Germany Might Commit $2.2 Billion To Encourage Electric Car Adoption

1 year ago by Mark Kane 10

Plug-in electric car registrations in Germany – November 2015

Plug-in electric car registrations in Germany – November 2015

Audi e-tron quattro concept

Audi e-tron quattro concept

Incentives to buy plug-in electric cars is one of the main topics in focus in Germany after the government noticed that they will miss the 1 million electric car goal by 2020.

The situation is a lot different today than five years ago, because now German carmakers have introduced many all-electric and plug-in hybrid models, so launching incentives would now benefit the country’s domestic automakers as much as others.

According to Reuters, Germany could put €2 billion ($2.17 billion) to encourage the switch to EVs.

The main idea is to set a subsidy to buy electric cars.
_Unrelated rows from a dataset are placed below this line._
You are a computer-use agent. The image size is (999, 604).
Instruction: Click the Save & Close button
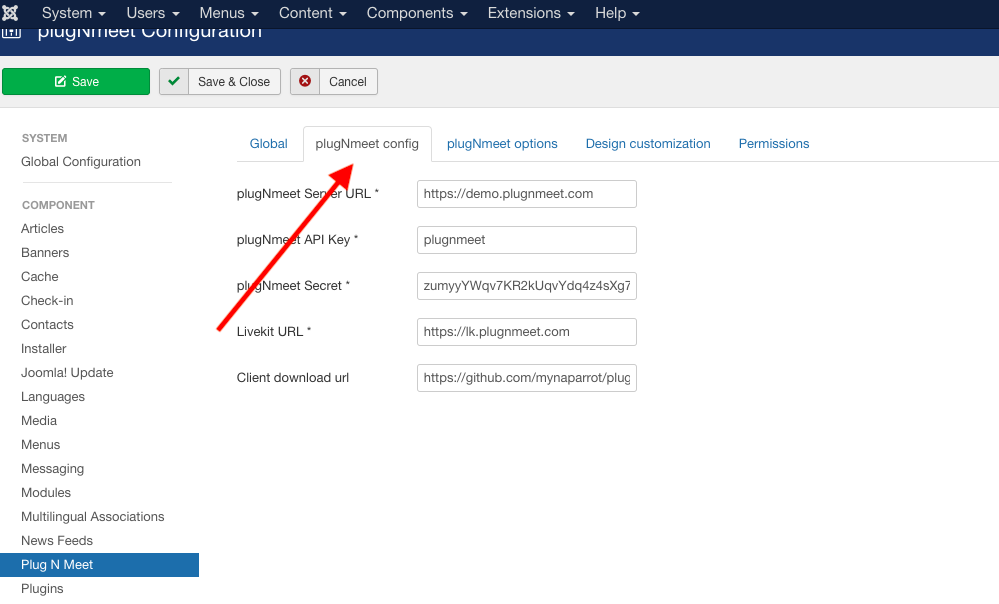tap(219, 81)
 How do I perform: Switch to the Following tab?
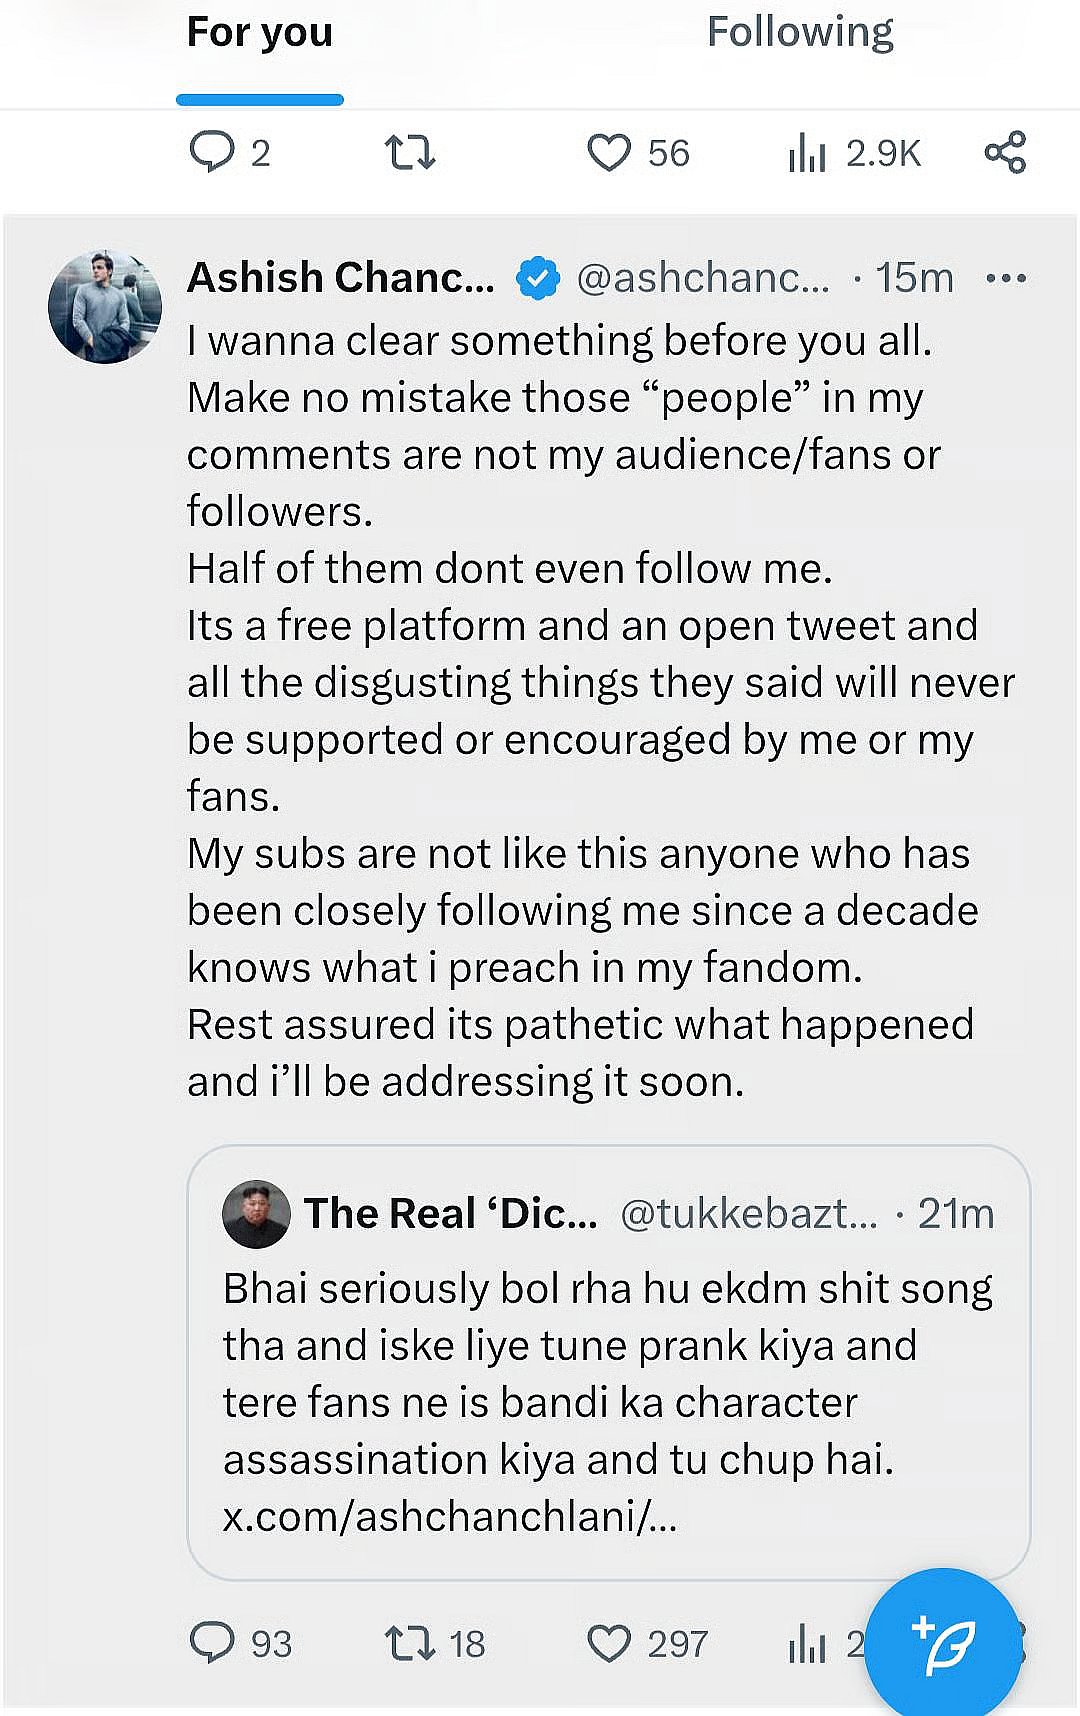[799, 34]
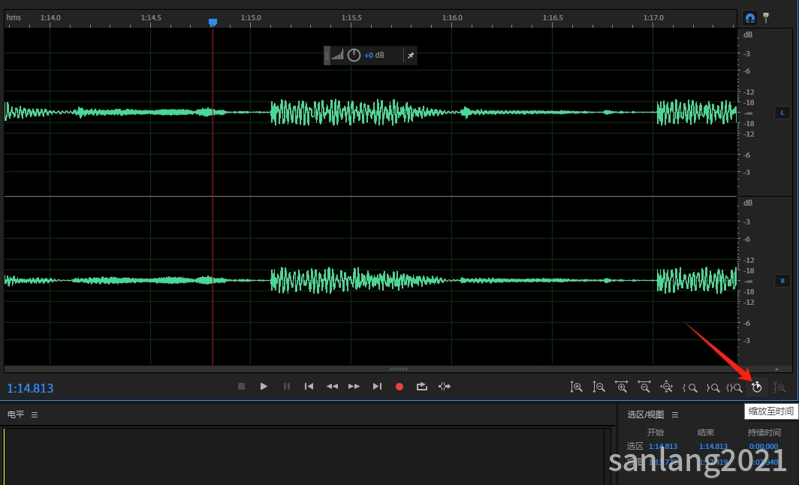799x485 pixels.
Task: Toggle loop playback button
Action: (421, 387)
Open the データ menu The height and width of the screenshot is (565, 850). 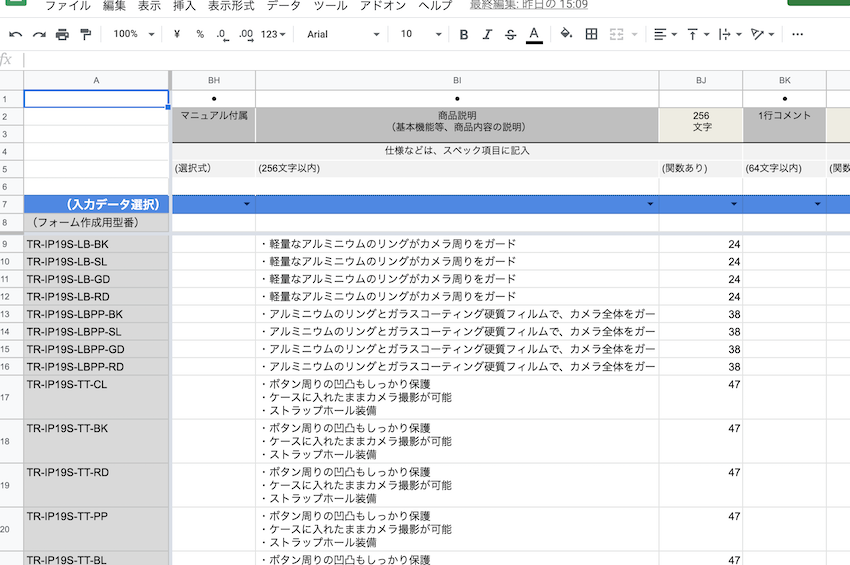[283, 6]
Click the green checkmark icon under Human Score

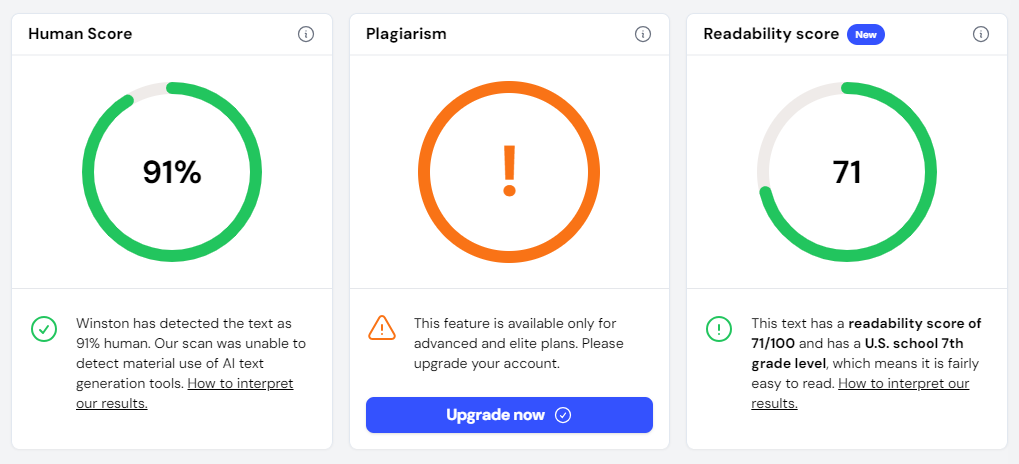tap(44, 329)
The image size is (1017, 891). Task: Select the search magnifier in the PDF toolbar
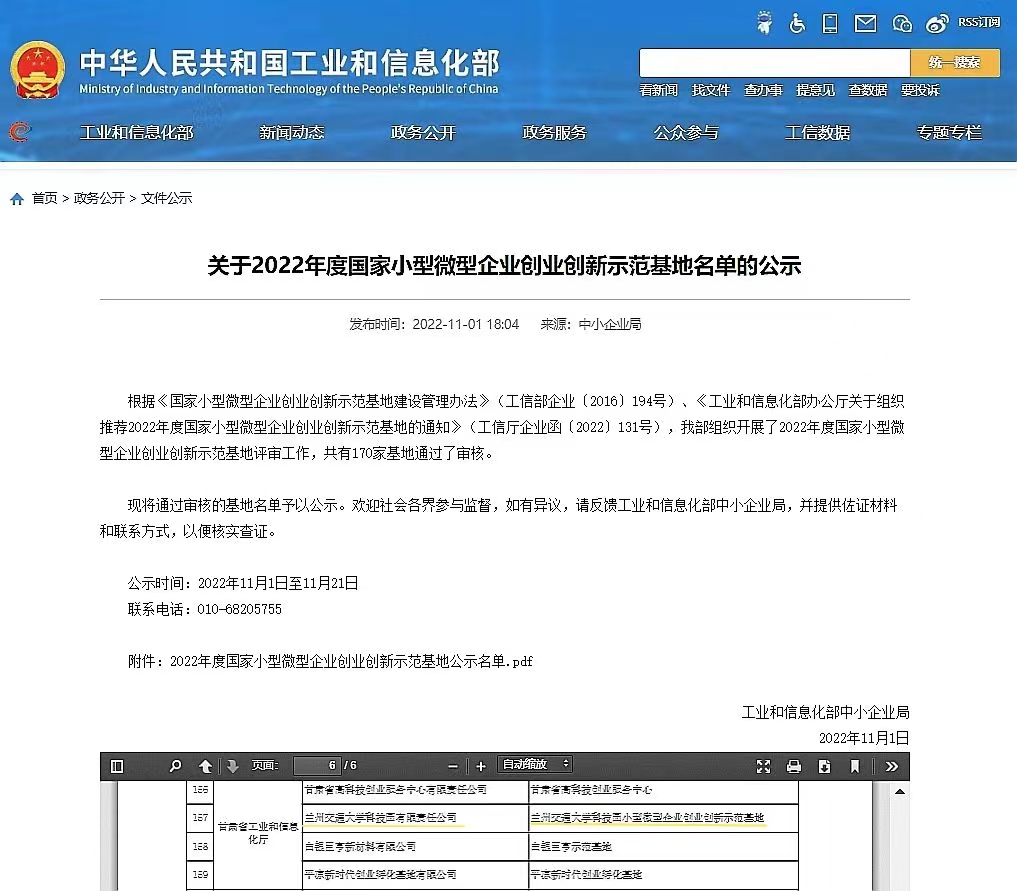(x=176, y=766)
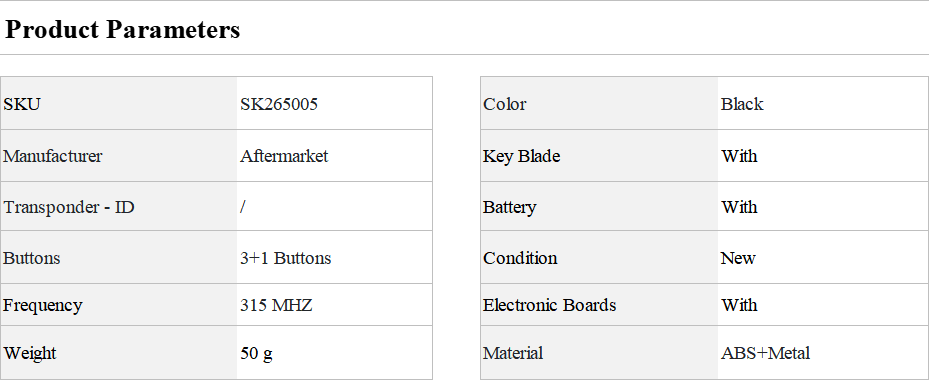
Task: Select the Condition label cell
Action: tap(599, 257)
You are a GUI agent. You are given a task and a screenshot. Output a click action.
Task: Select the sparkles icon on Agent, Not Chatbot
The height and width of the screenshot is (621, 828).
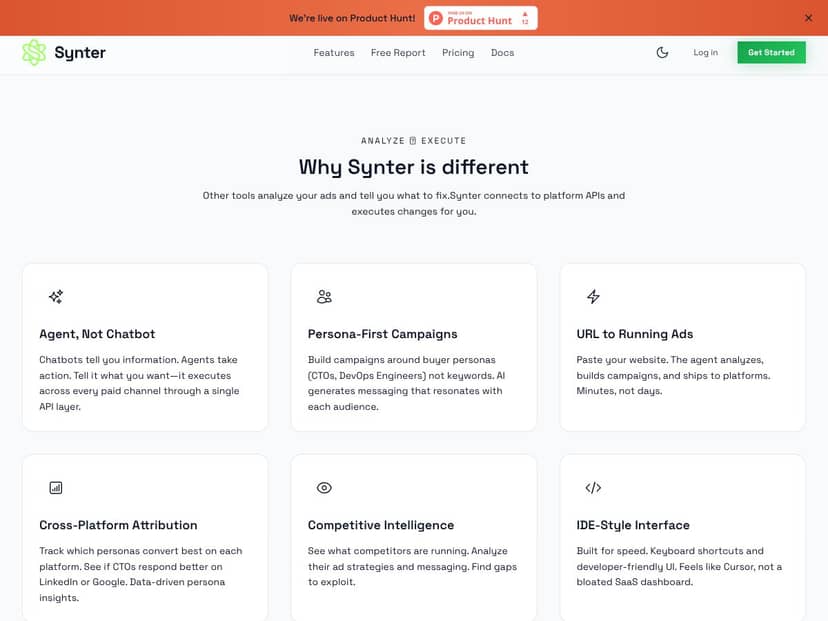tap(55, 296)
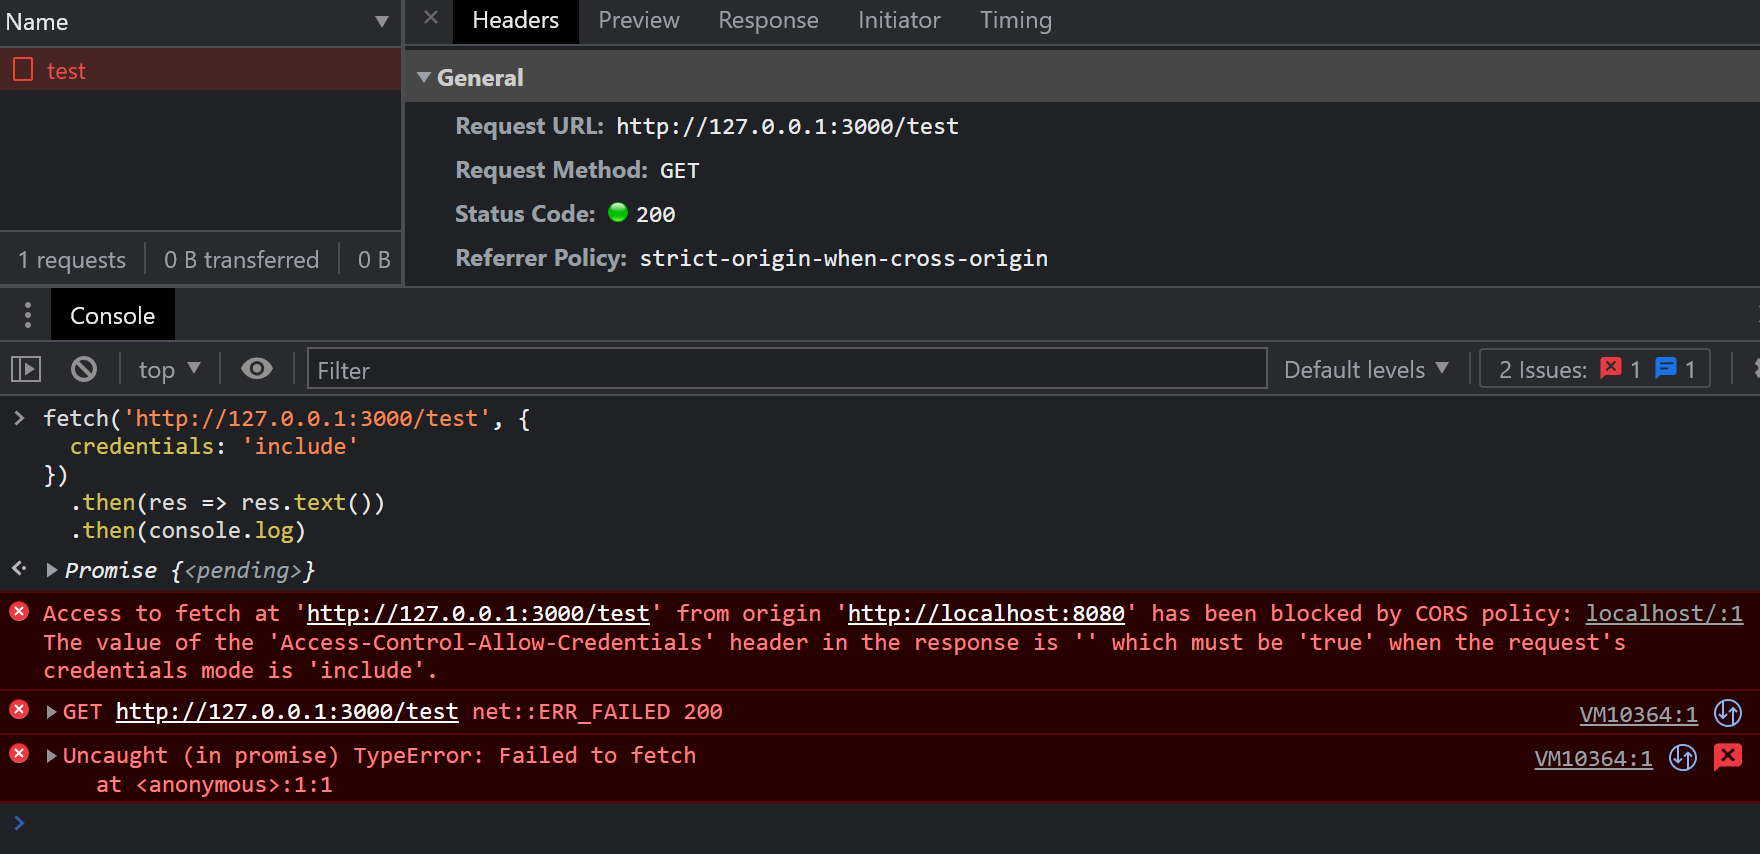Click the red issues error icon
This screenshot has width=1760, height=854.
pos(1610,368)
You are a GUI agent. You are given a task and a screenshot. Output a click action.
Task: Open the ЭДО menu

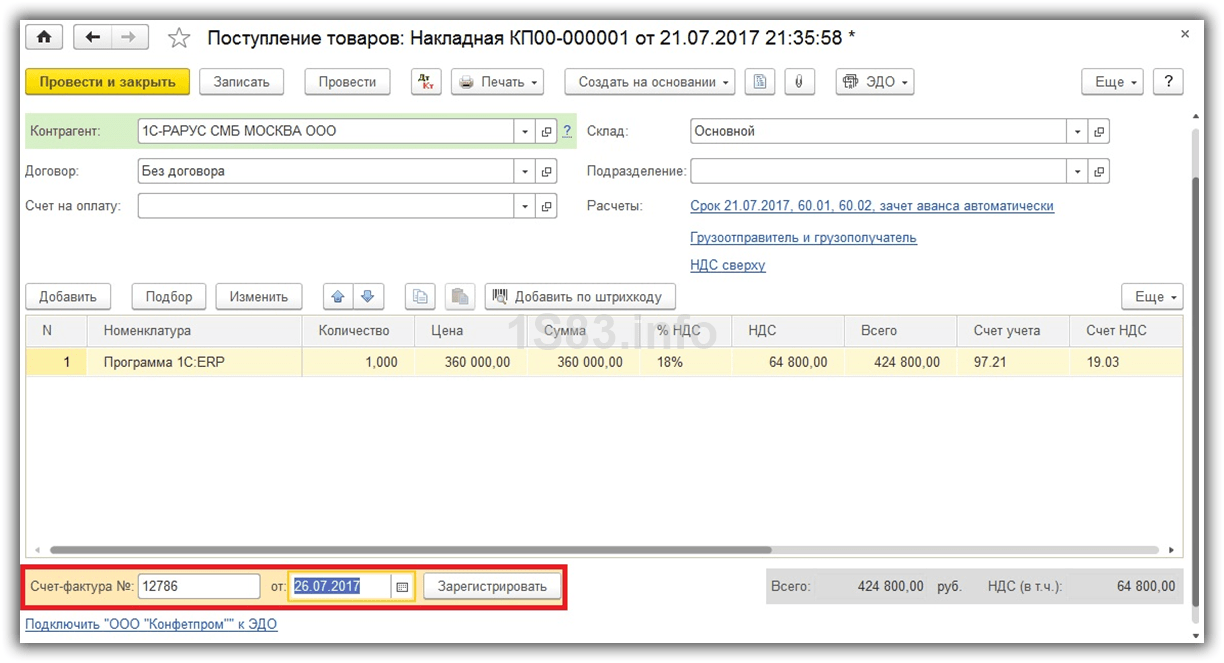[x=875, y=82]
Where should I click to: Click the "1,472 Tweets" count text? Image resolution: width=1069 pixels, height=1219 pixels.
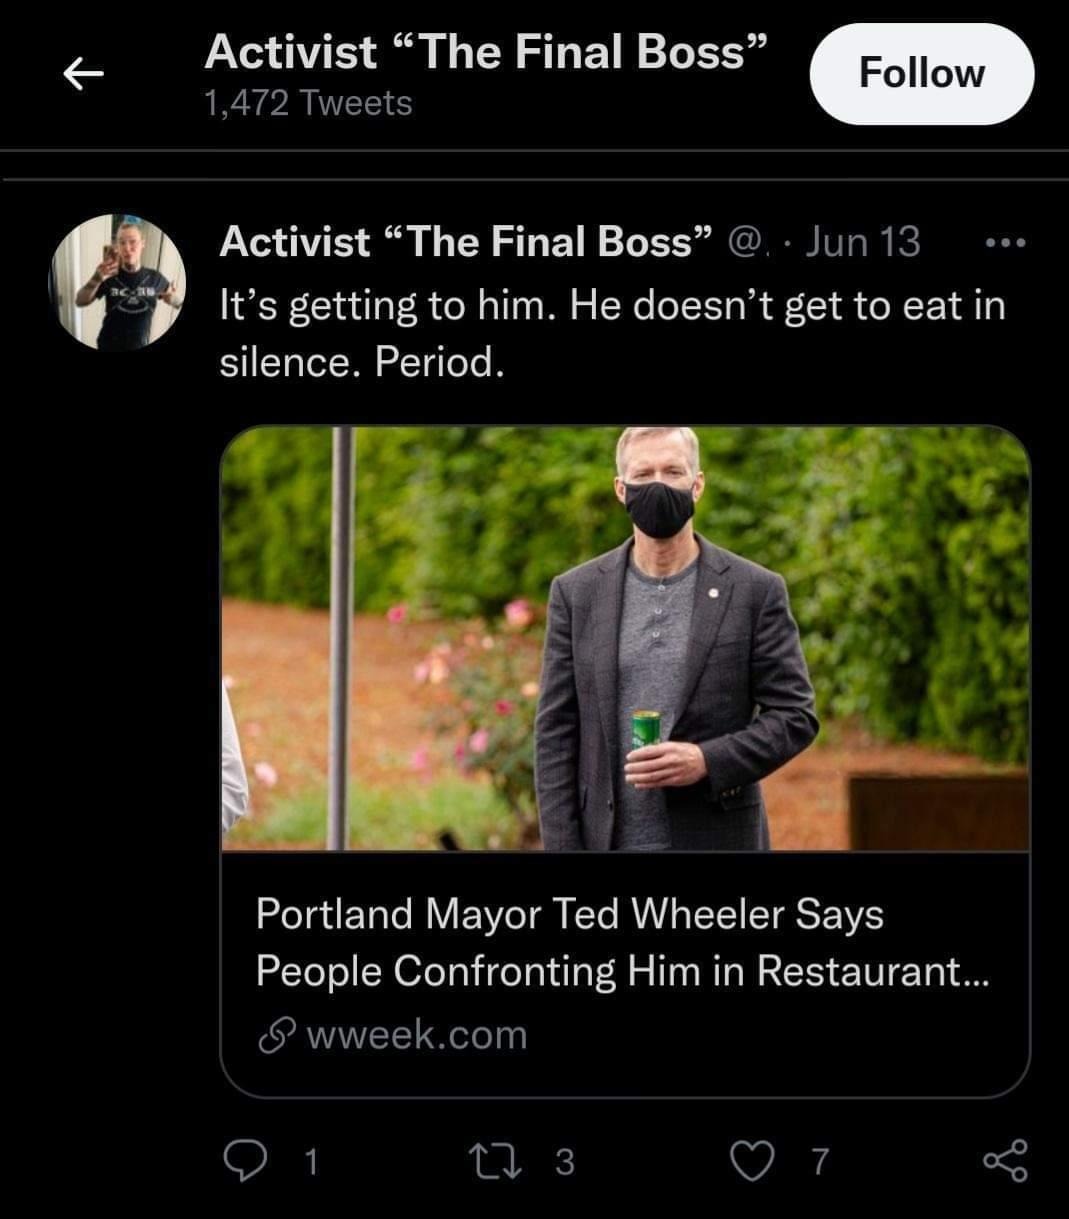click(x=308, y=103)
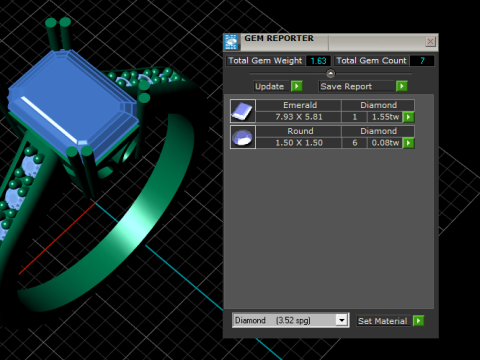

Other ideas are to expand the charging network and encourage federal offices to use electric cars.

“German Economy Minister Sigmar Gabriel wants to commit two billion euros ($2.17 billion) to encourage more people to buy electric cars, the newspaper Die Zeit reported…Gabriel also wants to expand charging stations and encourage federal offices to use electric cars – an initiative that will be funded under the current German budget without tax increases, he said.”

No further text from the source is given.